Les Français sont de plus en plus méfiants : ils ne sont que 28% à se faire vacciner, parce qu’ils
pensent que le vaccin peut donner la grippe, qu’ils croient qu’on peut soigner la grippe avec des
antibiotiques ou qu’il est plus dangereux de se faire vacciner que d’avoir la grippe. Ils sont
encouragés par des associations comme « Vous et votre santé », qui milite pour « un libre choix
thérapeutique » et qui affirme que la vaccination contre la grippe chez les personnes âgées est un
« gérontocide ». D’autres « enragés de l’anti-vaccination », comme l’Association Liberté
Information Santé, réclament une « clause de conscience » contre la vaccination et ont lancé une
pétition : « Nous les signataires, en tant qu’hommes et femmes libres, nous ne reconnaissons pas
à l’Organisation Mondiale de la Santé (OMS) l’autorité de préconiser des vaccinations obligatoires.
Notre corps est un territoire souverain et soumis à notre seule auto-détermination.

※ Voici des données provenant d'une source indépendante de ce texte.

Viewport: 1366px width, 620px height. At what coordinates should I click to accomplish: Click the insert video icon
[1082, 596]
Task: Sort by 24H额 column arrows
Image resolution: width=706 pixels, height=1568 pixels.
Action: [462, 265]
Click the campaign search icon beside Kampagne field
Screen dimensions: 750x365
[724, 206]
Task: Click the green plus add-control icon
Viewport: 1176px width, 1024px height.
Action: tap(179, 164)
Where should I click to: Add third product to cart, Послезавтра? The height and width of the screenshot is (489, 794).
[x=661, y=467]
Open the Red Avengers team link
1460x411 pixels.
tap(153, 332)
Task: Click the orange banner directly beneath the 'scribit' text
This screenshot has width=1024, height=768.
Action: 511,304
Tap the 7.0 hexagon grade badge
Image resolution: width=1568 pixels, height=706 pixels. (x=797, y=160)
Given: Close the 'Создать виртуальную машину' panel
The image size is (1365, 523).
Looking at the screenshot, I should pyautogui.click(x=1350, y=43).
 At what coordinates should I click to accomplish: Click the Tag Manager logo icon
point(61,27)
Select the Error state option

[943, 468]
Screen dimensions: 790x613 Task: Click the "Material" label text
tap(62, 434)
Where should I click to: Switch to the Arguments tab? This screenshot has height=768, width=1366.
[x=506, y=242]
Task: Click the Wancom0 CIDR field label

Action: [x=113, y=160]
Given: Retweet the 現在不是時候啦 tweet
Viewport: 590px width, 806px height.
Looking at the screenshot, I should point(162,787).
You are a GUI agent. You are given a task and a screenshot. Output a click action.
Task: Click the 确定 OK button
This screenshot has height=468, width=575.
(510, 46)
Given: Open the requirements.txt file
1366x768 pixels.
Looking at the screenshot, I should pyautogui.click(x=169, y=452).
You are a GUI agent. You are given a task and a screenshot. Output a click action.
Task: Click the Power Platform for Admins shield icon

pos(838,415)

Toute tentative
de violation de cet état de fait doit être considérée comme une atteinte aux droits fondamentaux. »"
Que Mme Michoud soit convaincue par de tels arguments, cela ne m’étonne pas. Mais que des
médecins et des infirmières relaient ces croyances et refusent de se faire vacciner, cela me laisse
sans voix. Bon, face à la maladie, chacun fait ce qu’il veut. Quant à moi, à mon âge, je préfère le
vaccin à une place à l’hôpital ou au cimetière.